Kathy Purdy November 4, 2013, 4:53 pm

Why, thank you, that made my day! That’s why I started it: to help other gardeners in cold climates. I hope you’ve discovered the archives. And if you want to follow a particular topic, every tag and every category associated with a post is a link to all posts with that category or tag. I hear you about the storage. Putting away the bird bath and the tender plants in containers–and let’s not forget the garden hose!–is already a chore.

Lea November 3, 2013, 11:14 pm

Kathy, cabin fever bed is a great idea. After heavy snowfall I do feel slightly depressed that my wonderful garden looks dead lol.

PlantPostings November 3, 2013, 11:01 pm

When I saw the photo of the Hellebores I thought they were blooming in your garden now. But then I thought–no that can’t be, she’s in New York! Then I read further and saw that yours bloom in April (or March). That’s when mine bloom, too. I like the idea of a cabin fever bed–I need to work on putting early-blooming plants where I can see them out the window.

Kathy Purdy November 4, 2013, 10:16 am

PlantPostings, if you read the first Cabin Fever Bed post, I do have one hellebore blooming now and I expect ‘Josef Lemper’ and ‘Thanksgiving Bloom’ to start soon. In our climate, the pure Helleborus niger species and hybrids that have H. niger in them often bloom in very late autumn/early winter before snowfall.

Guest November 3, 2013, 8:04 pm

“Cabin Fever” so that’s that awful feeling near the end of winter. I normally try to get outside no matter how cold it is, so the feeling for me is more a lack of color and life. My efforts to get rid of this resulted in adding winter interest to my garden. How about winter-blooming plants? I have non-native witch hazel and ericas which bloom very early. There is also edgworthia and wintersweet, if you have the conditions for them in your garden. Plants with red stems may also work such as beni kawa japanese maple or redtwig dogwood. I do not have these plants, but I am considering adding them to my garden. There is also a native US witchhazel which blooms in winter: vernal witch hazel. Of course there are various evergreens which may suit the spot. I am in love the variegated cultivars now…but hollies seem to grow very slowly. Finally, I decided that plants were not enough, and as red is the most striking color to me in the drab light of winter, I decided to add lanterns and painted posts etc to liven up the barren landscape.

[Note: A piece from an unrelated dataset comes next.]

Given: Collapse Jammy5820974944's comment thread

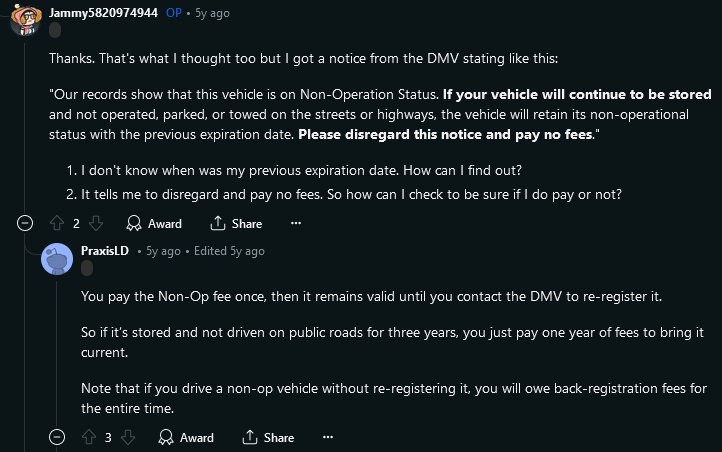Looking at the screenshot, I should [25, 223].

Kathy Purdy November 3, 2013, 8:19 pm

My dear Guest, wherever you live, if you can grow edgeworthia you are in a far warmer climate than I am. There are many ways to add winter interest, as you have aptly pointed out, but not all are suited to my Cabin Fever Bed. I have a red twig dogwood in a different part of the Front Walk South bed that is visible from the kitchen door. I would love to plant the vernal witch-hazels and the non-native early blooming ones, but further away from the house. (The autumn-blooming witch hazel is native here.) Only deciduous hollies are definitely hardy here and their berries add bright color. And I agree, paint is another way to add color to the winter landscape. I will keep that in mind while looking for the perfect winter art to view out my dining room window. Thanks for commenting. I hope next time you will not be so shy.

Donna@Gardens Eye View November 3, 2013, 10:45 am

Love the ideas and when I designed my gardens I tried to add the winter interest with red twig dogwood and not cleaning up the garden…the beauty of winter is displayed on every spent bloom.

Cathy November 3, 2013, 2:54 am

Hi Kathy! I love your ideas for a cabin fever garden. I have already decided to find some autumn bulbs for next year, and an earlier blooming hellebore. How about a feeding table for the birds in the centre of your bed? We don’t have a suitable spot, but my parents have one and it gives them so much pleasure all through the winter.

Kathy Purdy November 3, 2013, 10:24 am

A feeding table is a good idea, Cathy. Do your parents clear the snow off of theirs?